(Ilustración: Giovanni Tazza)
(Ilustración: Giovanni Tazza)
Patricia Donayre

La inmunidad como prerrogativa parlamentaria tiene sus orígenes en el siglo XVII en el derecho inglés y francés, para evitar que los comunes (los diputados) fueran arrestados o procesados por sus opiniones y por hechos delictivos. Su función era proteger a los diputados frente a la injerencia real y mantener viva la separación de poderes. 

Hoy, es una prerrogativa cuya existencia no tiene justificación y atenta contra el principio de igualdad consagrado en nuestra Constitución. Y ello porque otorga un trato diferenciado a un congresista frente a un ciudadano común por la comisión de un mismo hecho delictivo. 

El artículo 93 de la Constitución –cuyo tercer párrafo varios parlamentarios proponemos eliminar mediante un proyecto de ley presentado el 3 de abril, que busca una reforma constitucional– prohíbe que nosotros los congresistas seamos procesados o presos sin autorización del Congreso o de la Comisión Permanente, desde que somos elegidos hasta un mes después de dejar el cargo. Autorización que se requiere aun en supuestos de flagrancia. Es decir, ante cualquier comisión de un hecho delictivo solo se nos juzga o procesa siempre que el Congreso lo autorice. 

Esto ha contribuido a que la gran mayoría de peruanos entienda la inmunidad parlamentaria como un mecanismo de impunidad congresal, en el que nos amparamos para no responder por nuestros actos, gozando de libertad para hacer lo que queremos sin pagar las consecuencias. 

En cambio, en Colombia, por ejemplo, los congresistas no tienen inmunidad y pueden ser procesados y sancionados, incluso penalmente, por las autoridades judiciales sin que medie ningún protocolo o procedimiento especial. 

En Inglaterra, la cuna de dicha inmunidad, solo se aplica conforme a la concepción original, que es proteger al parlamentario por sus opiniones, por su palabra y por sus votos en el ejercicio de sus funciones como tal. Pero, tratándose de un hecho delictivo, el juez simplemente informa a la respectiva cámara, sin posibilidad de que se impida el ejercicio de la justicia. 
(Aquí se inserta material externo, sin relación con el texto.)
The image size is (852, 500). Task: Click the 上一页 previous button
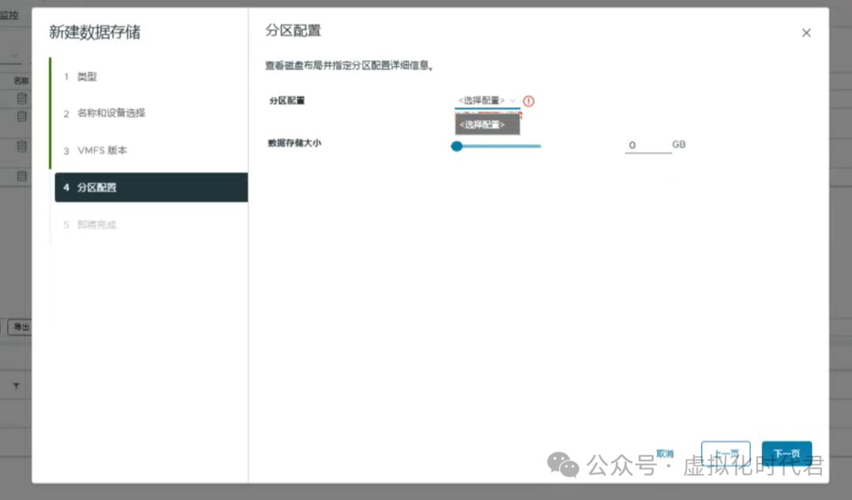725,453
Nuestros opositores a esta propuesta señalan que estamos atentando contra una garantía fundamental para el desempeño de la función parlamentaria, que estaríamos siendo pasibles como congresistas a denuncias mal intencionadas. Cabe señalar al respecto que somos los únicos funcionarios que poseemos inmunidad: ni los ministros ni los alcaldes ni los jefes de los organismos constitucionales autónomos la tienen. Con lo cual estos funcionarios, de ser verdad el razonamiento expuesto, también estarían desprotegidos. Y no es así. 

Esto revela una importante disparidad que debe desaparecer, pues no es posible que un congresista tenga inmunidad y haga política con base en esa protección especial, y un ministro o cualquier otro funcionario no la tenga, cuando en la práctica ambos promueven el interés público.  

Sabemos que para aprobar una propuesta de reforma constitucional el camino no es fácil. Se necesitan un procedimiento y una mayoría especiales. Espero su priorización, pues es el interés de la ciudadanía que se acabe con esta especie de “compadrazgo parlamentario” que termina encubriendo conductas delictivas en las que están implicados los congresistas bajo el pretexto de la inmunidad. La inmunidad parlamentaria se ha convertido en un incentivo perverso para no responder por nuestra conducta ante la justicia, como corresponde en toda democracia donde la deliberación pública y el principio de igual consideración y respeto ocupan el sitial más importante.  

De no ser el Congreso el escenario de su eliminación, aún nos queda someternos a la decisión del poder más poderoso, el poder constituyente, el del pueblo, voluntad máxima a la que todos estamos sujetos.